Information: Begin
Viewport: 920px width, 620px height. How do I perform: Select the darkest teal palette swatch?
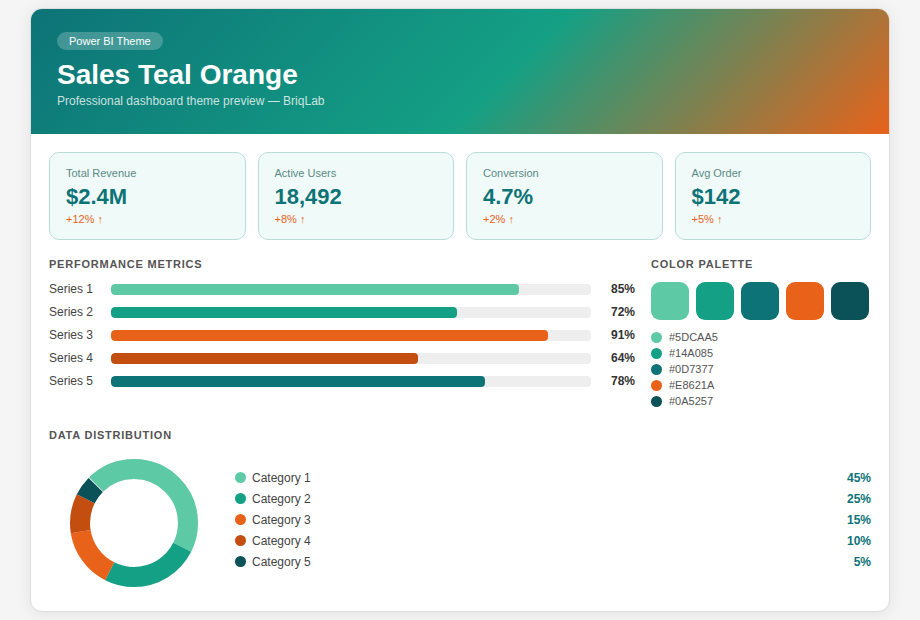(x=850, y=301)
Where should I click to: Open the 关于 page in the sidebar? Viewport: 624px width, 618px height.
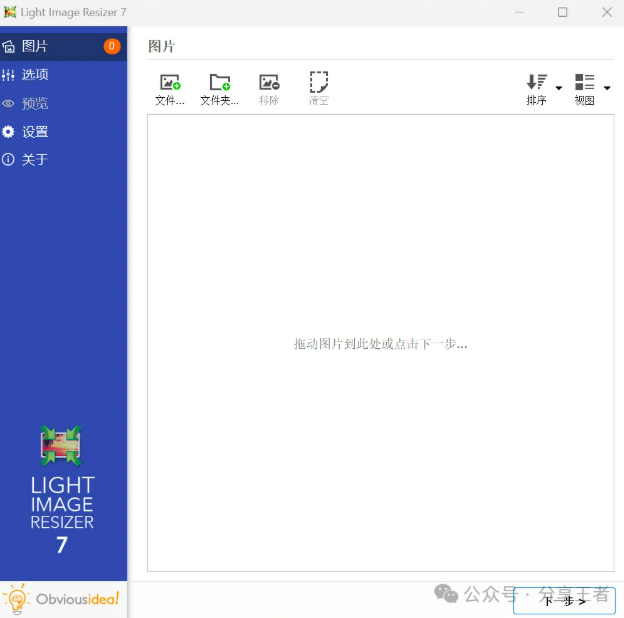coord(35,160)
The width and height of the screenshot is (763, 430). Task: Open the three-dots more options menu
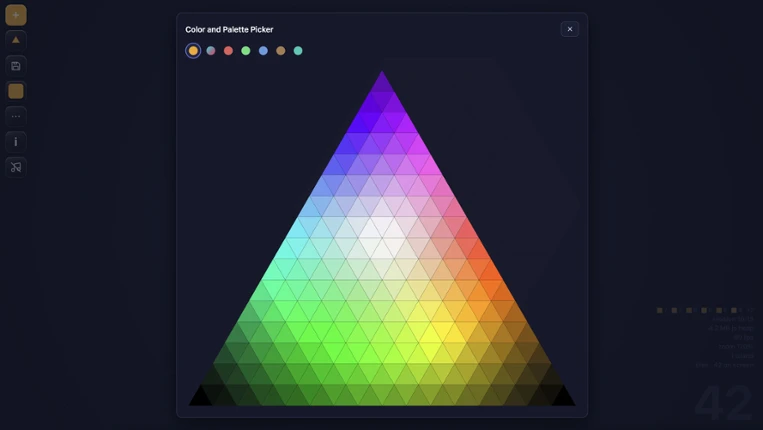tap(16, 116)
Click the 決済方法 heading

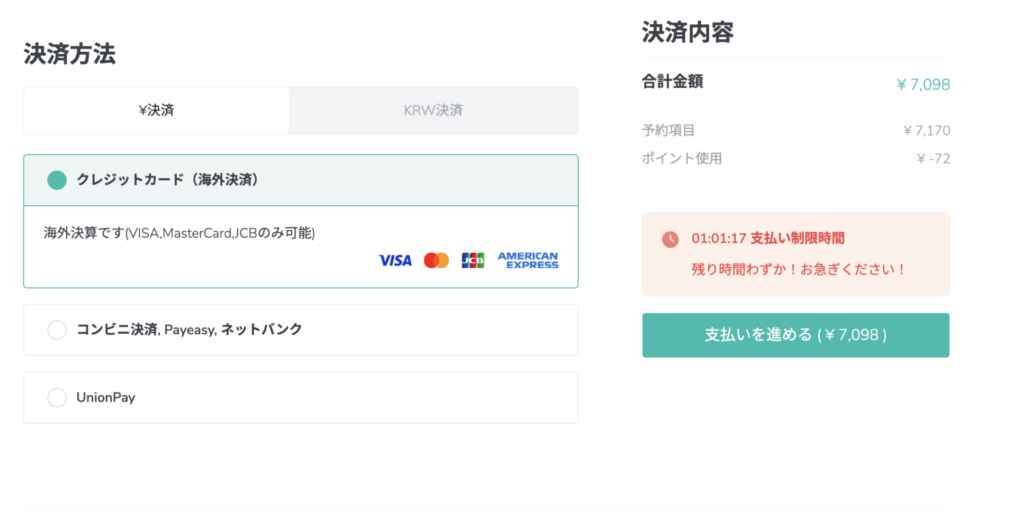pos(70,54)
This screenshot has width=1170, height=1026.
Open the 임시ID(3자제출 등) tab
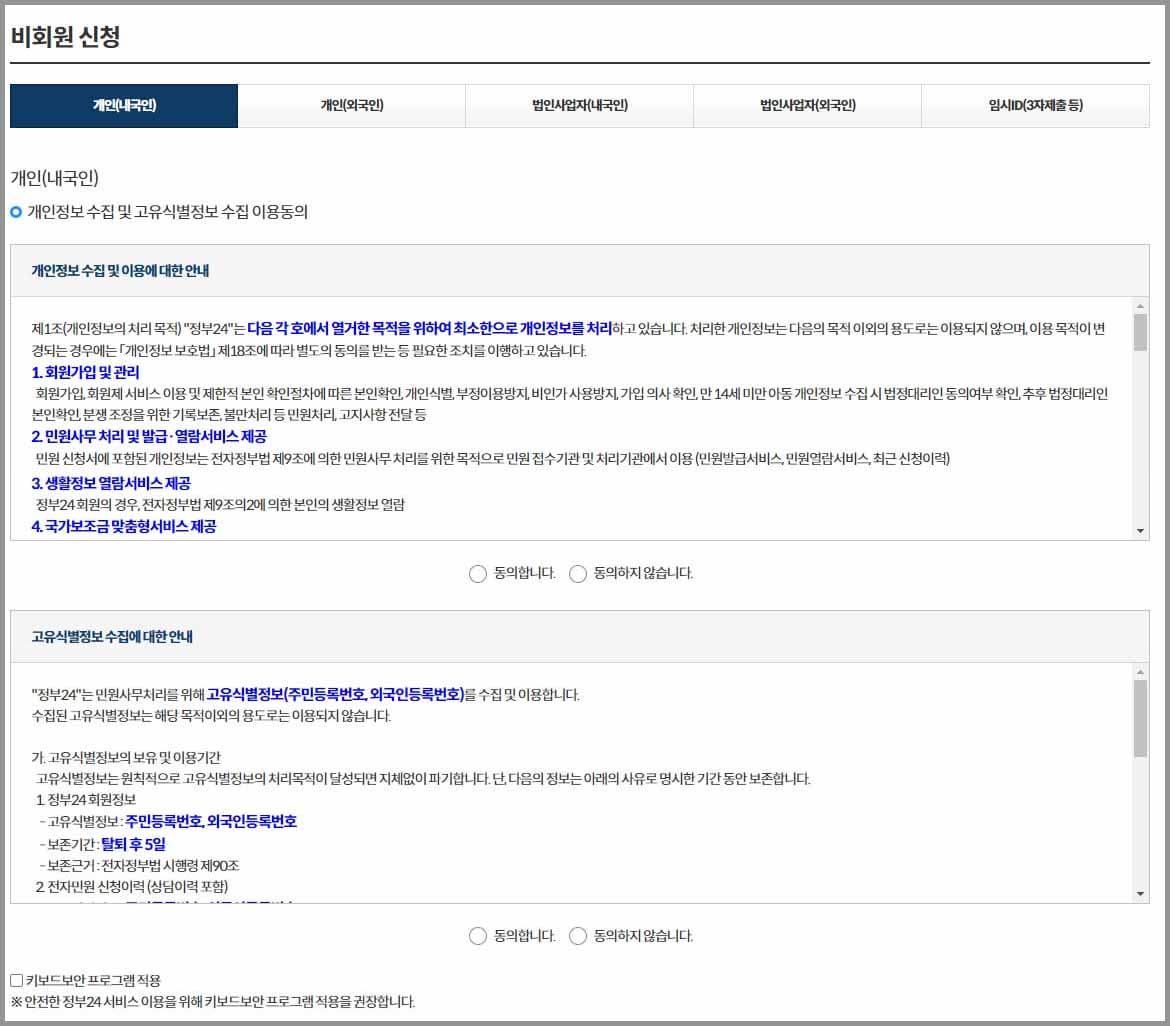(x=1035, y=105)
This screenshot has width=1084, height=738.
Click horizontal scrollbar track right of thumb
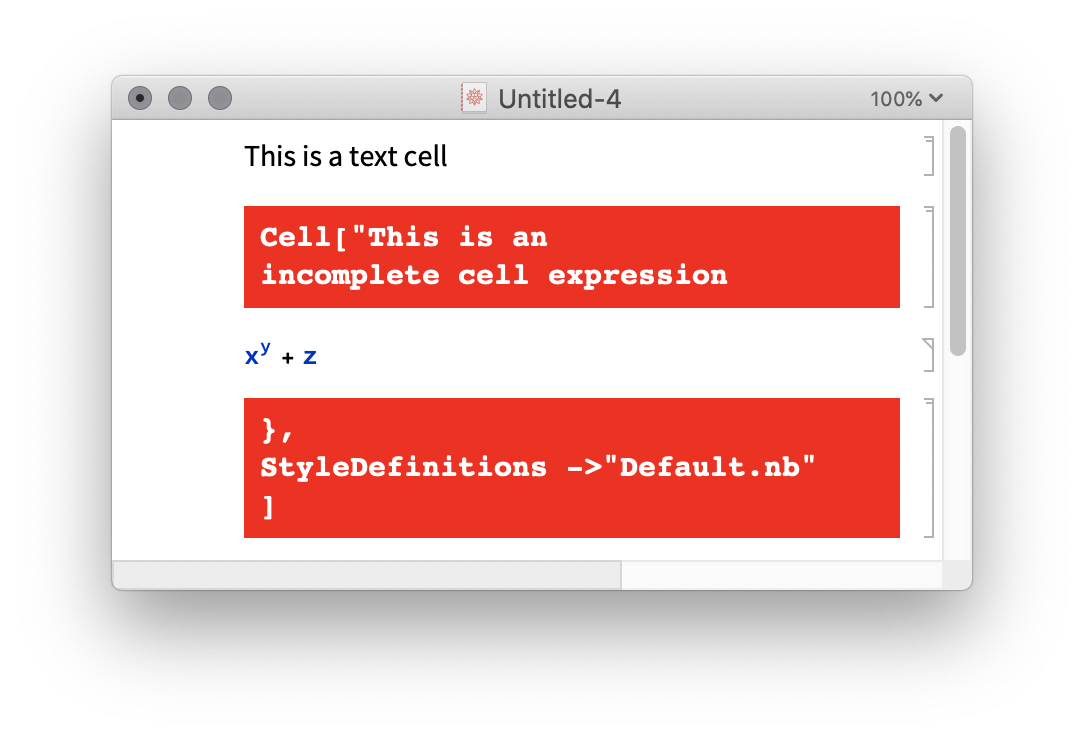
Information: End
What to work on. Every line from the one containing "Open the 임시ID(3자제출 등) tab" through the end of the entries above is to be copied exactly; pictures are to be left out.

Task response.
Open the 임시ID(3자제출 등) tab
(x=1035, y=105)
This screenshot has width=1084, height=738.
Click horizontal scrollbar track right of thumb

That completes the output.